Jervalin had to rely on a few exploits to finish the challenge. To wit: He brought a banshee, a violet-colored aerial vehicle with a powerful cannon, into the final boss fight against Tartarus on the “Great Journey” level. That final fight takes place on a series of circumferential platforms hovering over an abyss. With pinpoint precision, he used the banshee’s cannon to send waves of foes careening off the edge as they spawn—before they get a chance to really even fight.

I’ve been covering the Halo community for a while now, and can’t recall a time where I’ve seen players pretty unanimous in an opinion, let alone a positive one. Sure, Halo Infinite, the latest game in the series, has its issues, which gamers will not be shy about criticizing. However there stays a reverence amongst even the most important names for Bungie’s authentic video games from the mid-2000s, and the mind-bogglingly spectacular feats gamers are capable of pull off.

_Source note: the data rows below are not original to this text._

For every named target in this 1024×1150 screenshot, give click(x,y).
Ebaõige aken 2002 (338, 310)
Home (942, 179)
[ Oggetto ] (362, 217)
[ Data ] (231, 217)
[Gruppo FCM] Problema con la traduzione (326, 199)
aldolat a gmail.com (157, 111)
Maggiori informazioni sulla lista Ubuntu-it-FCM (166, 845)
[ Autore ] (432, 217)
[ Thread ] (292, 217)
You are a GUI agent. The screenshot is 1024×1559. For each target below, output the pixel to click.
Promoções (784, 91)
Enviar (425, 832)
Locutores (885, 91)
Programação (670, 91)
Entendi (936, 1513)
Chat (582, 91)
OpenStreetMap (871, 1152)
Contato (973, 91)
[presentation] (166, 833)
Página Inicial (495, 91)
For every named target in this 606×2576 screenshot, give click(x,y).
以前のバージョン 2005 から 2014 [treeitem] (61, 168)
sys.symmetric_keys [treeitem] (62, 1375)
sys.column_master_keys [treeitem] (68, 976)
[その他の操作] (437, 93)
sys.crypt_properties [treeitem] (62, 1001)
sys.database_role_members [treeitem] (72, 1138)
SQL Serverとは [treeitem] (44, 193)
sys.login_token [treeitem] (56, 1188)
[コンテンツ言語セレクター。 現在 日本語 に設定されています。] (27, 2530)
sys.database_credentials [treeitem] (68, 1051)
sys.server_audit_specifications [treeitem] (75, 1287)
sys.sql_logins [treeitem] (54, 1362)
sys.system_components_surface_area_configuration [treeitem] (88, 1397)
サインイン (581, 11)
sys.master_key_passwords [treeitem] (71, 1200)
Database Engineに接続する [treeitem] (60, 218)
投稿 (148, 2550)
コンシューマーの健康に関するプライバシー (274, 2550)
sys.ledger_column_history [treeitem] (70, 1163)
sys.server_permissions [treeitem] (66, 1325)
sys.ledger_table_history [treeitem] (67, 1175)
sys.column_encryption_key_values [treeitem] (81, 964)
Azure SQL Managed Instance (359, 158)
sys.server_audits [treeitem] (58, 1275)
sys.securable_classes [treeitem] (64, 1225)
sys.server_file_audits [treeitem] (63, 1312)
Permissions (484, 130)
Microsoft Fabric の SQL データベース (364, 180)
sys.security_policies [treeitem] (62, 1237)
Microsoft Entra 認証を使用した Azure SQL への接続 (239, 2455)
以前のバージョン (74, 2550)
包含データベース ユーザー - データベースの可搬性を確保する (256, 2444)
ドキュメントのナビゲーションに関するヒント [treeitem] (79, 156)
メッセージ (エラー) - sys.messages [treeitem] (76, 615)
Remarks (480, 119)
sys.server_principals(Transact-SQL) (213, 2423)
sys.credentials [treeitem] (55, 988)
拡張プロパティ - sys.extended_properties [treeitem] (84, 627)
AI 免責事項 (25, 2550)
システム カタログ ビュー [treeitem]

The run garnered reward from Halo streamers like Remy “Mint Blitz” and Luc “HiddenXperia.” Emanuel Lovejoy, the coach for Cloud 9, arguably one of the best skilled Halo workforce on the planet proper now, known as Jervalin a “legend.” So did Spacestation Gaming’s UberNick. The Halo professional Kyle Elam famous how yesterday’s scrims—principally, matches between professional gamers that don’t rely towards the official seasonal file—have been placed on pause so gamers may collectively watch Jervalin get it carried out. “Gonna want Jervalin to make a Twitter so we are able to truly @ this legend [clapping hands emoji],” Halo esports analyst and caster Alexander “Shyway” Hope stated. It has been a real delight to witness such common acclaim from all corners of the neighborhood.

However probably the most heartwarming second—the form of second that proves this, not the toxicity that inhales a lot oxygen out of the room, is what video video games are all about—occurred within the remaining seconds of the stream: Jervalin’s household runs into the stream, embracing him in an nearly suffocatingly tight bear hug. $20,000 is good. That’s nicer.